Un calendario delle audizioni e i rapporti del tribunale. Risultati autoptici e perizie balistiche. Polverosi registri parrocchiali e contorte deposizioni. È dunque questa l’architettura cartacea del nuovo romanzo “del gotico maggiore” firmato dal regista di La Casa dalle finestre che ridono. Imbastito secondo la linea tracciata da quel Dino Buzzati che, narrando dei suoi mostri adorati, già confessava l’utilizzo essenziale di un linguaggio quasi burocratico, talmente concreto da far credere a un rifinito rapporto di questura, in grado di rendere plausibili tutte quelle storie che in sé e per sé risultavano estreme se non assurde. Si cela davvero il diavolo tra le pagine del raggelante romanzo di Pupi Avati, Il Signor Diavolo. Il Maligno, incalzato dall’ottimismo di un’Italia che si accinge alla ricostruzione post-bellica, si è qui rifugiato nelle zone grigie dell’istruttoria affrontata dall’afflitto Furio Momentè. Un uomo privo di qualsivoglia eroicità, assunto nei ranghi ministeriali frequentando più le parrocchie romane che le sedi di partito, ma dotato della “normalità” necessaria per recarsi in missione all’inferno in cerca di un salvataggio elettorale. Perché, nell’Italia degli Anni ’50 e della D.C. che vara il settimo governo De Gasperi col massimo consenso dei votanti, c’è ancora un luogo che trattiene in sé la sinistra sacralità di ciò che è più arcaico e suggestivo. Lì dove i bambini sentono le voci dei morti e la superstizione va a braccetto con i “bestiari” del cattolicesimo pre-conciliare. Nella frazione di Lio Piccolo, tra le nebbie della laguna veneta, la morte di due ragazzini squarcia la tenda nera che avvolge un nordest remoto fino all’arcano. Dove perfino al diavolo viene tributato l’appellativo di “Signore”, come ai più piccoli insegna un sagrestano, perché alle persone cattive bisogna portare il dovuto rispetto.

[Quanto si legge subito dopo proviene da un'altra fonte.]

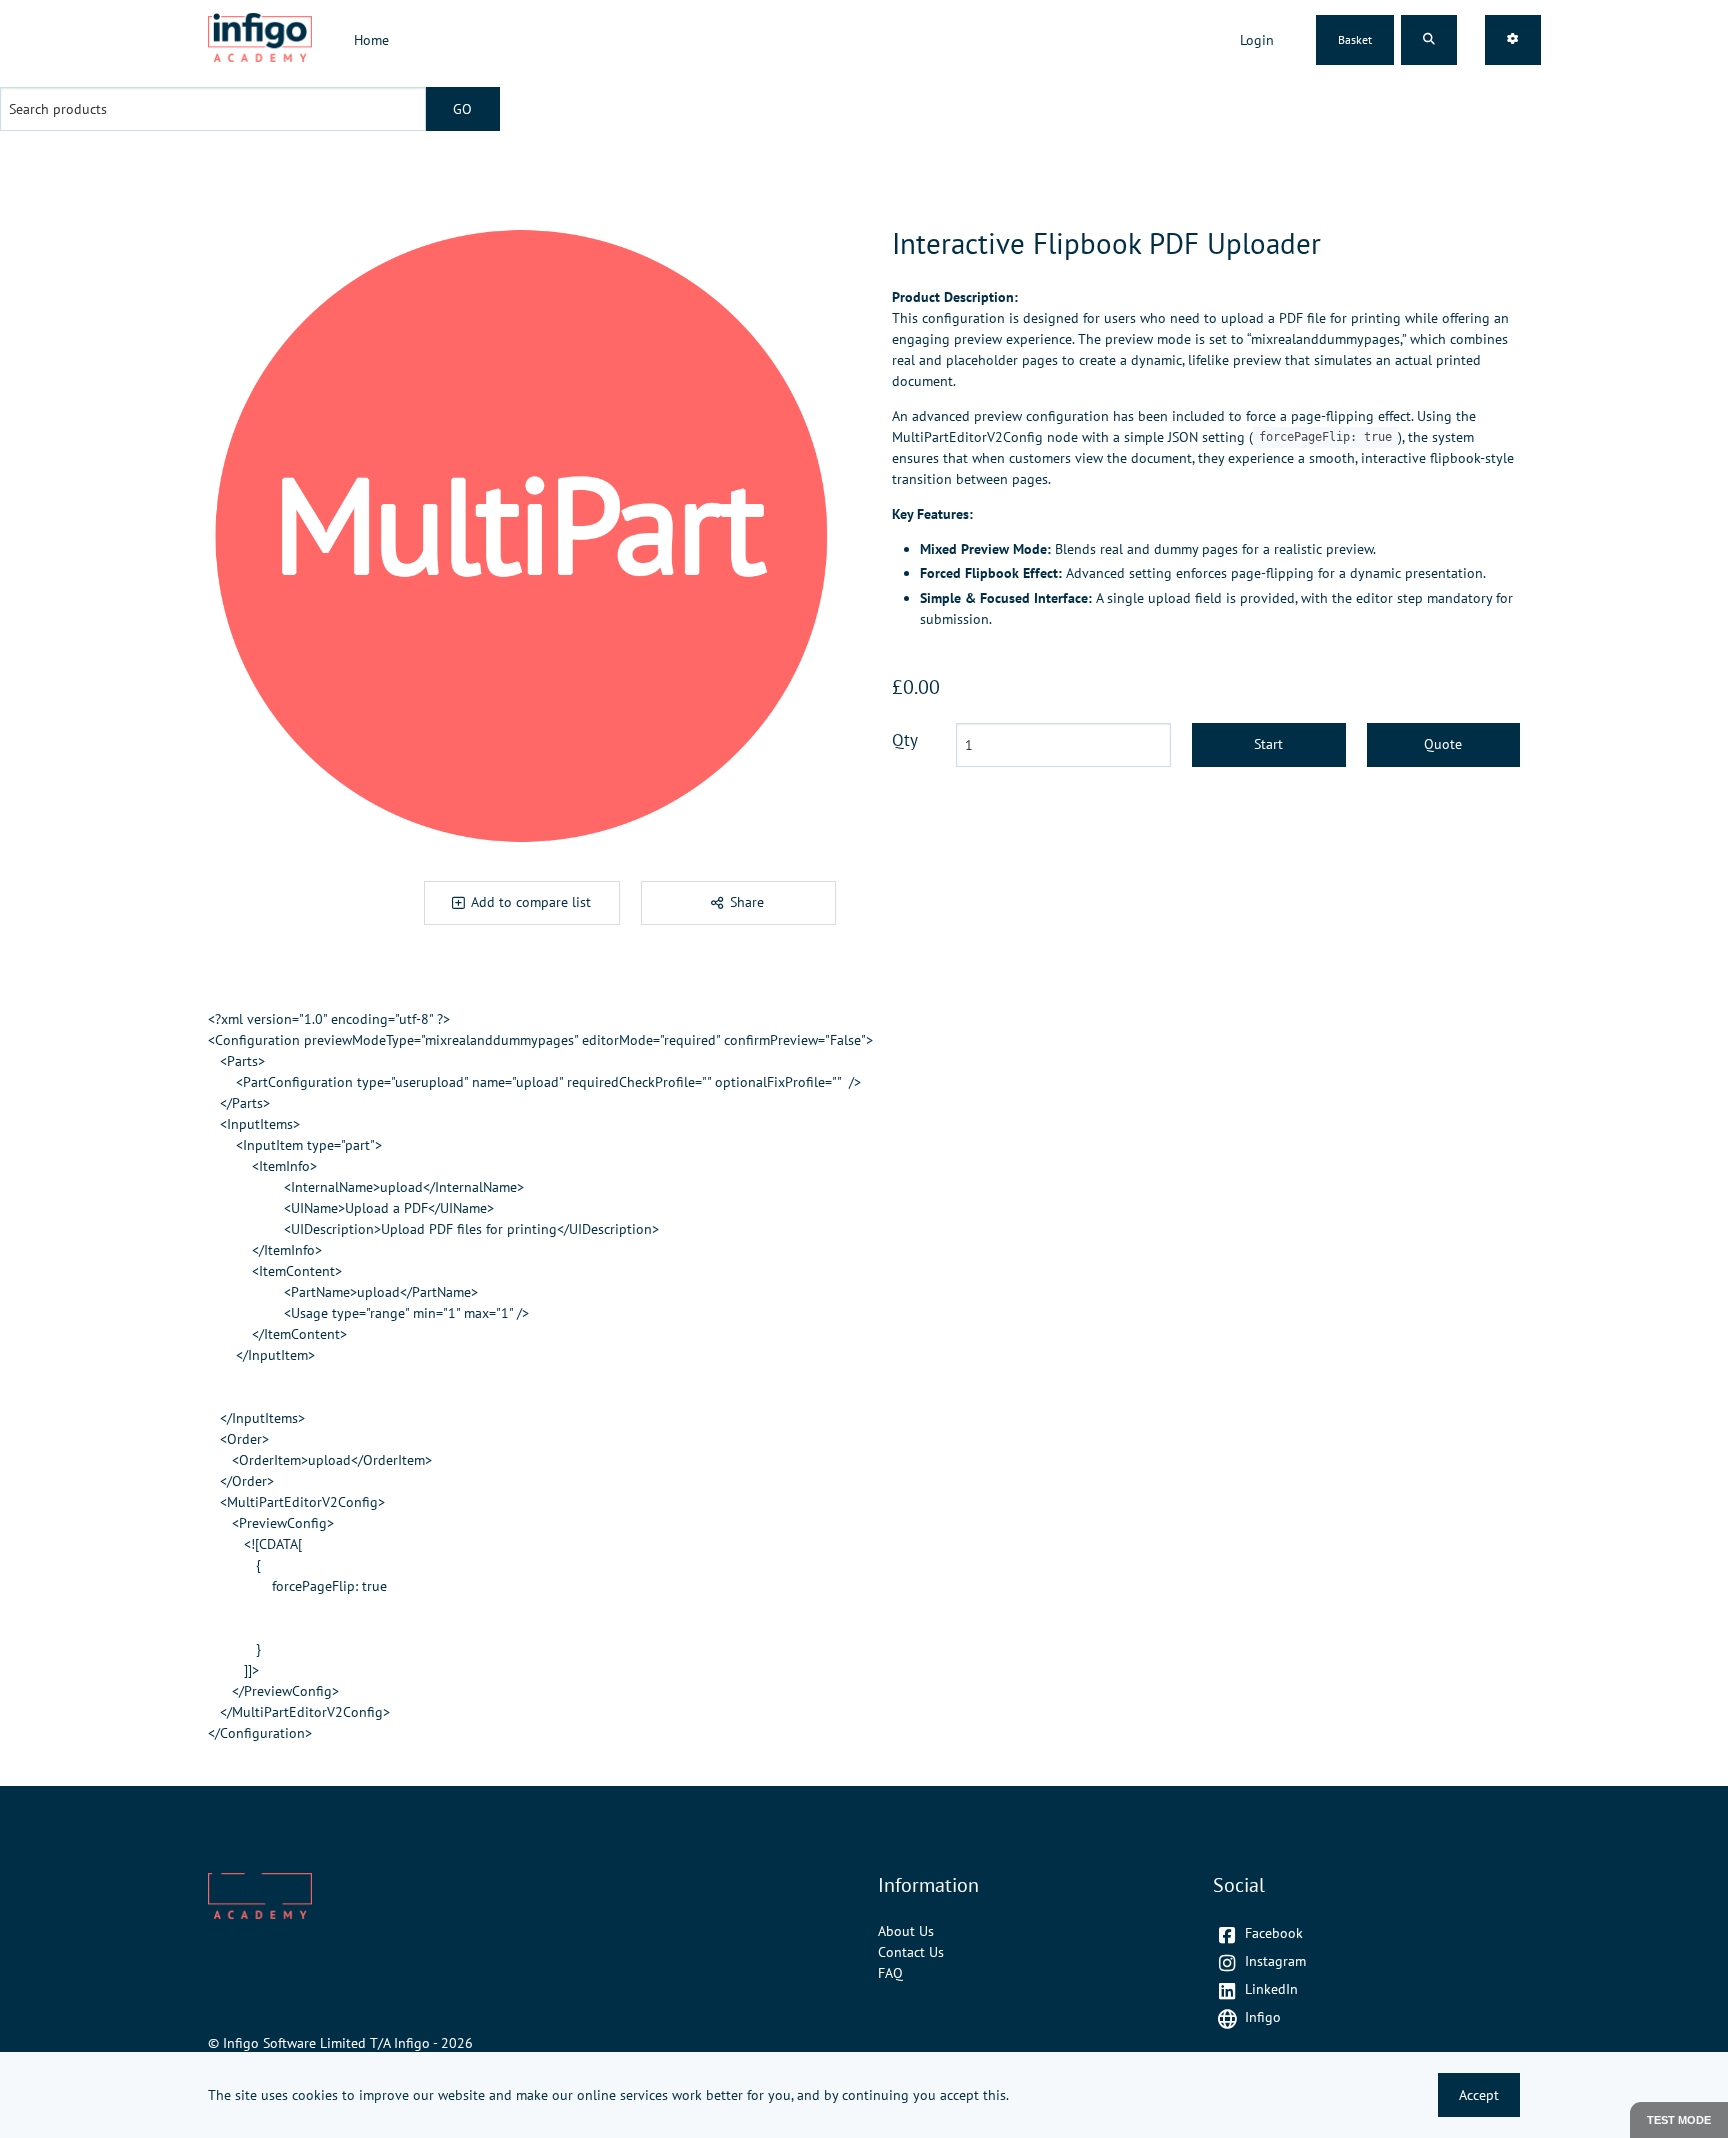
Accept (1479, 2095)
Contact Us (911, 1952)
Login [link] (1257, 40)
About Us (906, 1931)
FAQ (890, 1973)
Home (371, 40)
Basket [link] (1355, 39)
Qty (905, 740)
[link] (260, 40)
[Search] (1429, 40)
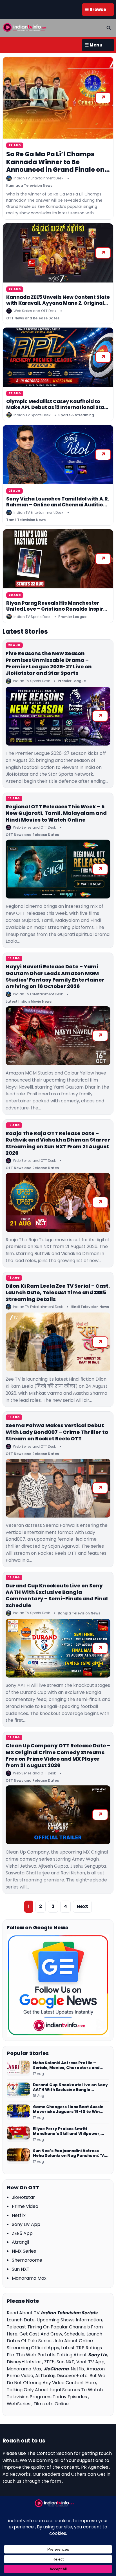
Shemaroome (27, 2260)
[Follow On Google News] (58, 1985)
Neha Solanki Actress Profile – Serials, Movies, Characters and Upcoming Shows (66, 2065)
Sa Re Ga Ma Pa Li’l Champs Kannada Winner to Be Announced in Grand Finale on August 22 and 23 (55, 166)
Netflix (19, 2215)
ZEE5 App (22, 2233)
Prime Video (25, 2206)
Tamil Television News (26, 519)
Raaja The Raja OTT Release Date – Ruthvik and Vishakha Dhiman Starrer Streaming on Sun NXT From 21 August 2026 (58, 1143)
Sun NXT (21, 2269)
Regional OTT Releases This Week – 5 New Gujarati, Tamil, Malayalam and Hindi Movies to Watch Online (56, 813)
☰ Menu (93, 45)
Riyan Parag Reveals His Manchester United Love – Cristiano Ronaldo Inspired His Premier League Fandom (58, 609)
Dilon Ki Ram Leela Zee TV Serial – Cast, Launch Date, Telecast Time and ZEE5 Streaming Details (58, 1292)
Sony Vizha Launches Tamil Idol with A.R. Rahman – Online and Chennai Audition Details (57, 504)
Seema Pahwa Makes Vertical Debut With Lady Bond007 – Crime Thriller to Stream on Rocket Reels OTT (57, 1432)
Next (82, 1906)
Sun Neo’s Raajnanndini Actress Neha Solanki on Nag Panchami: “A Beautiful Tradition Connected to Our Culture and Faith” (69, 2153)
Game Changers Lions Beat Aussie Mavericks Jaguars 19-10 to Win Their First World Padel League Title (70, 2109)
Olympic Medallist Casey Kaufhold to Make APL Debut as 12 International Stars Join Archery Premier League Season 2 (57, 407)
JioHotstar (23, 2197)
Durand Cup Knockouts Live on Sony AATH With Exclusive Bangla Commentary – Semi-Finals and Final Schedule (57, 1595)
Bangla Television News (79, 1613)
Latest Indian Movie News (29, 1001)
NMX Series (24, 2251)
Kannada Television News (29, 185)
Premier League (72, 616)
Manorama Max (29, 2278)
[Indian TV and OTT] (25, 27)
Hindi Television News (90, 1306)
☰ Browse (95, 9)
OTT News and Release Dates (32, 318)
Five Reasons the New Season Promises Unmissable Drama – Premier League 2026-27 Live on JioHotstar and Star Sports (49, 663)
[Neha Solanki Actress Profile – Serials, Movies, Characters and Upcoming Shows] (18, 2068)
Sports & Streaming (76, 415)
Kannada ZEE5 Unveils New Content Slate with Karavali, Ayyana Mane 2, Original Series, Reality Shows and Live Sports (58, 303)
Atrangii (20, 2242)
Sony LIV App (26, 2224)
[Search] (108, 28)
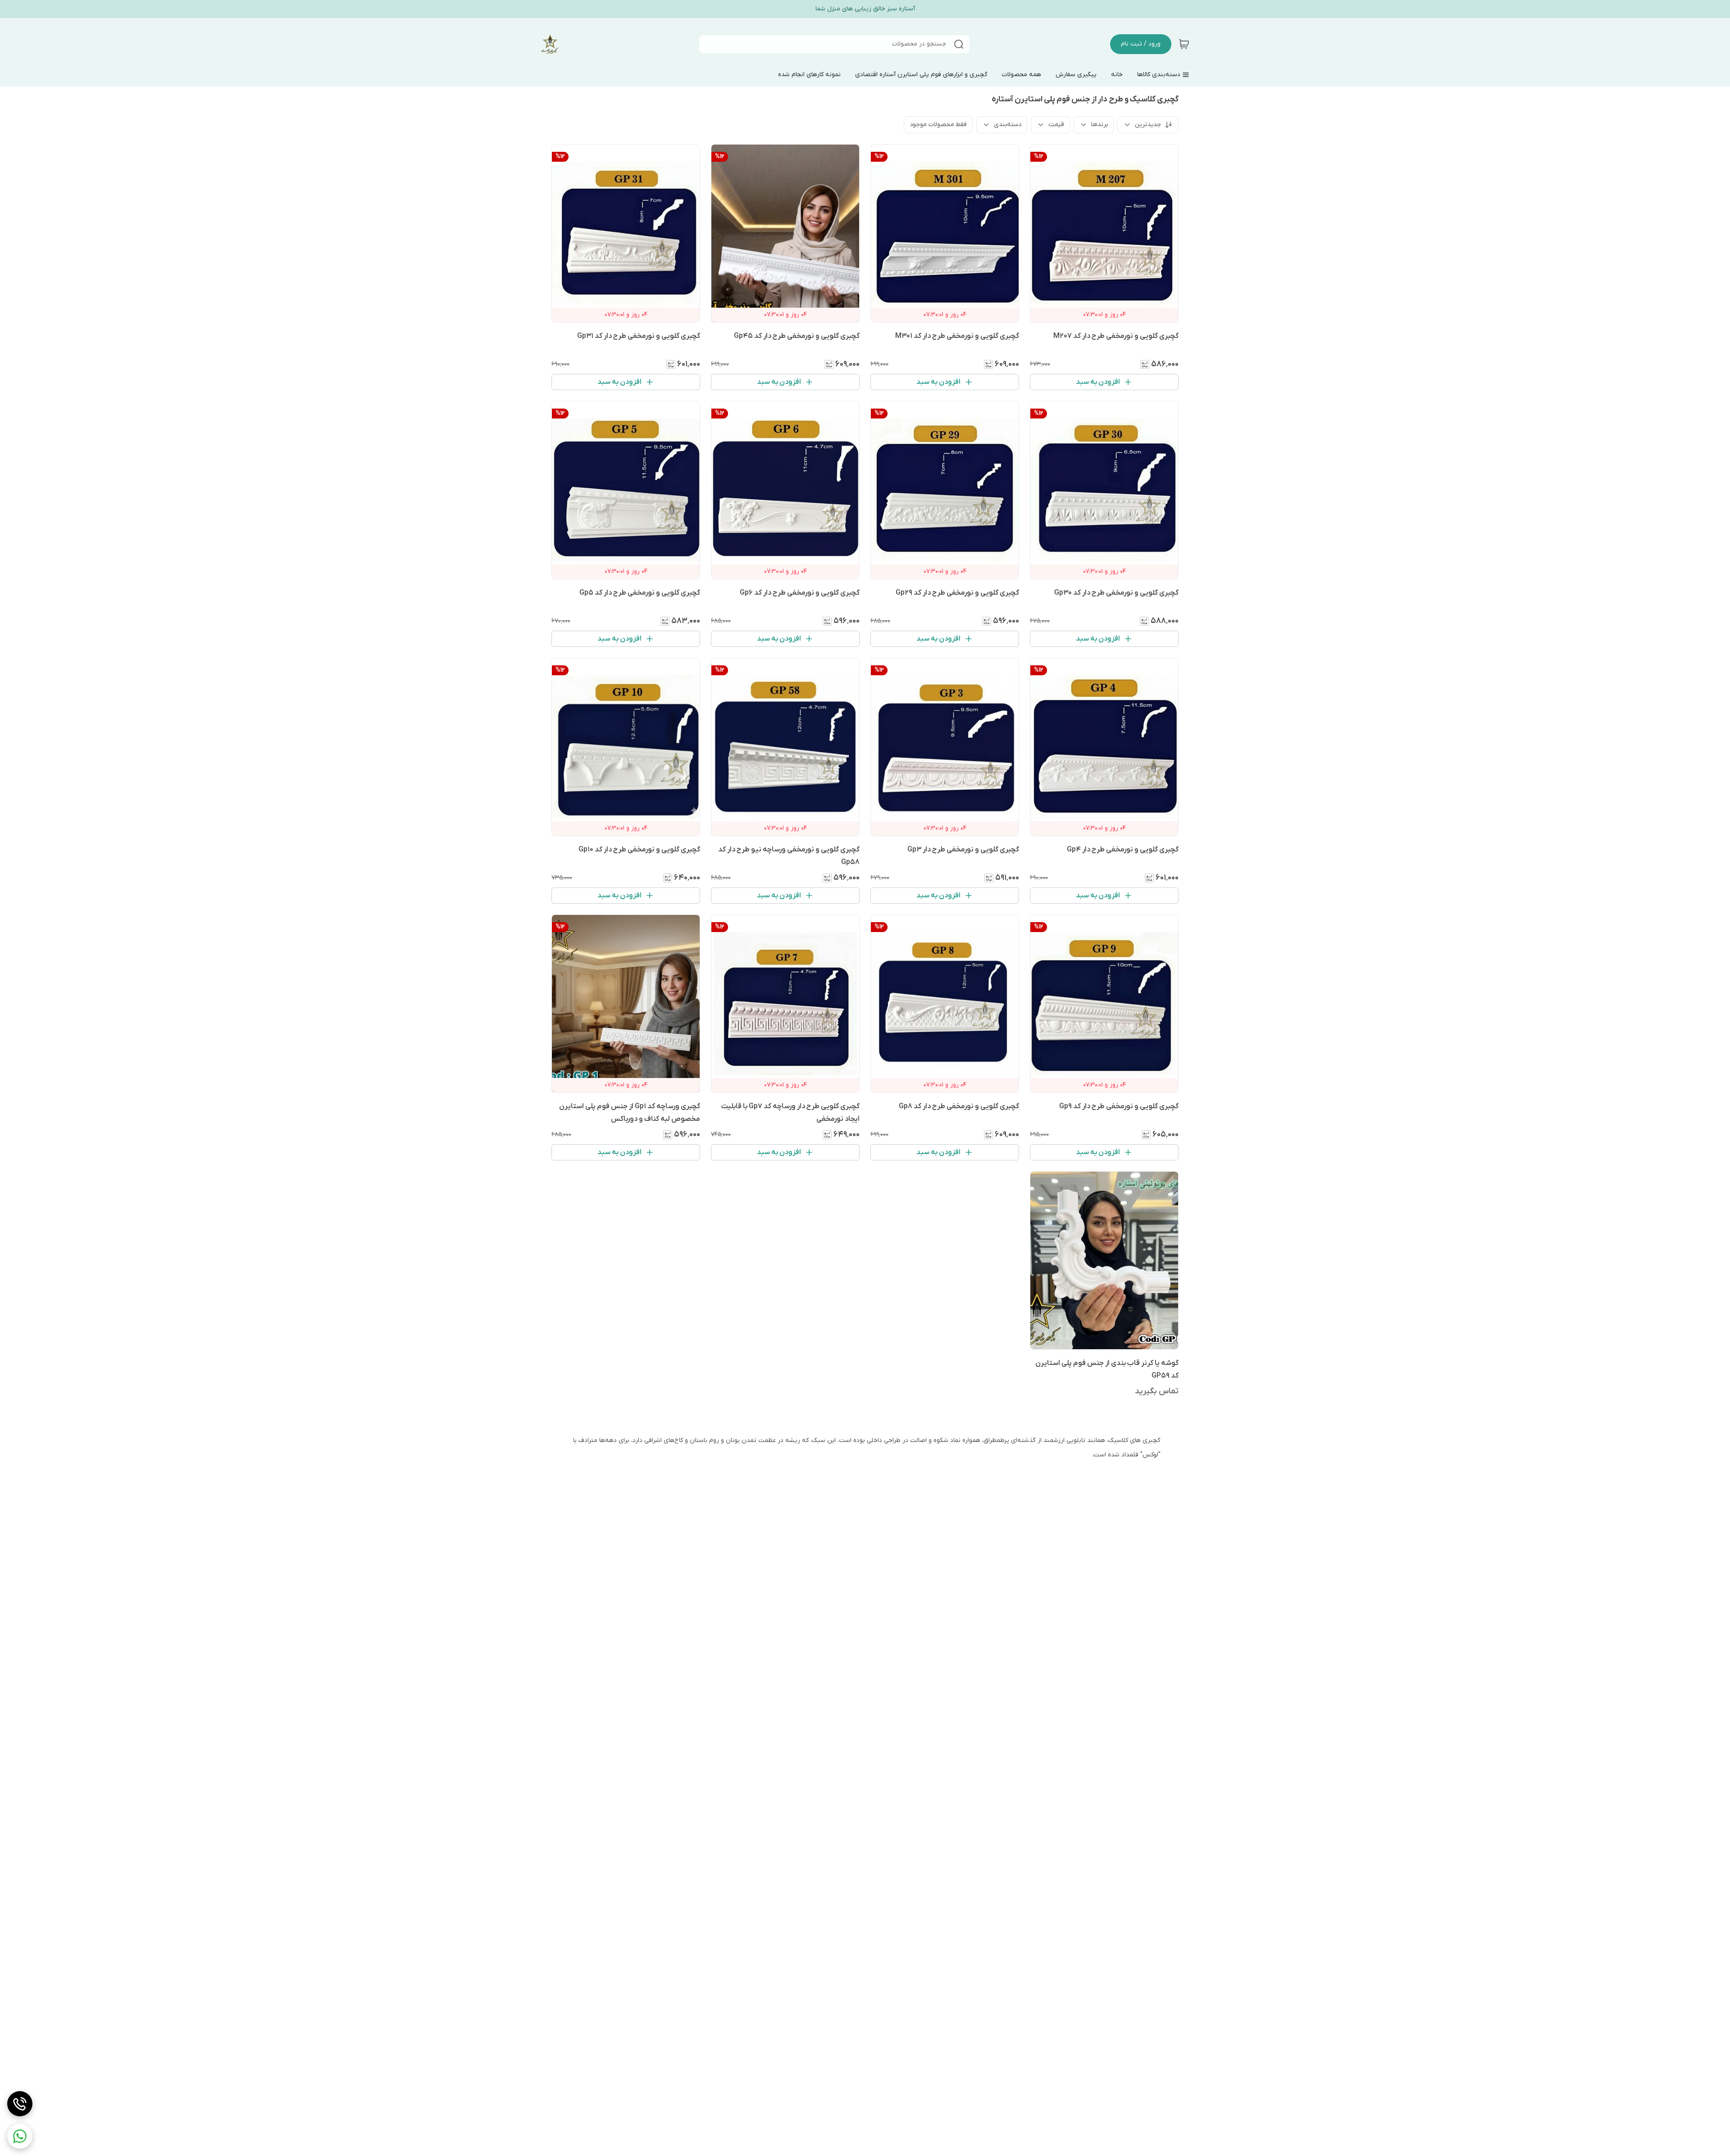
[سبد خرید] (1184, 44)
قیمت (1056, 124)
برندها (1099, 124)
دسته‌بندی (1007, 124)
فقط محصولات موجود (938, 124)
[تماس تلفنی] (19, 2103)
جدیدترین (1148, 124)
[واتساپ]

L’intimidito Momentè, stringendo al petto la valigia che era appartenuta al padre, dovrà varcare una grande pozza di liquido nero e oleoso. Sottoponendosi a un battesimo osceno, lambendo la stessa materia di cui sono fatti gli incubi, dopo il quale la sua apparente “normalità” sarà messa a dura prova dal concatenarsi di scoperte terribili. L’ispettore del Ministero di Grazia e Giustizia, al quale saranno recapitate le zanne di una creatura feroce, avrà modo di confessare i suoi precedenti peccati. Rivelando di essere anch’egli un reprobo, al quale è capitato di comprendere come “… nella bellezza assoluta c’è l’ingiustizia del mondo, uno spiraglio, un pertugio, attraverso il quale spiare cosa il mondo avrebbe potuto essere e non è”. Ma di come a quella stessa e già violata bellezza egli chiese vilmente di prostituirsi, pur di salvarlo dai debiti e dalla pubblica umiliazione. In cambio di questa confessione riceverà la certezza di terminare la sua indagine in un luogo e in un tempo dal quale sarà impossibile venir via. Un buio totale e un silenzio eterno, dove sprofondava lo stesso protagonista della Casa dalle finestre che ridono dopo aver perso ogni fiducia nella sola razionalità. Scoprendo le putrescenti verità che si celano sotto ogni chiesa.

Solo perdendo la sua sterile “normalità”, rispondendo anch’egli alle voci portate dal vento, il Momentè otterrà le facoltà necessarie per mettersi alla ricerca dell’inverosimile. Ritrovando ciò che resta di una prova tenuta in gran segreto: un’ostia masticata durante il più sacrilego dei rituali. Giungendo al cospetto di quel Signor Diavolo la cui più grande ed eterna tentazione è quella di farci credere che non esiste. Pupi Avati ci trascina fino al labile confine delle nostre più radicate certezze. Ci costringe a scrutare l’ignoto dallo sconnesso crinale della nostra coscienza, riconducendoci alla vertigine dell’irrisolto quesito già posto da Henry James. Perché non sapremo mai se i bambini, nel loro manipolabile candore, siano talvolta dei mostri. O se i mostri, nella loro ottusa crudeltà, possano essere considerati alla stessa stregua dei bambini. Ad ogni costo innocenti.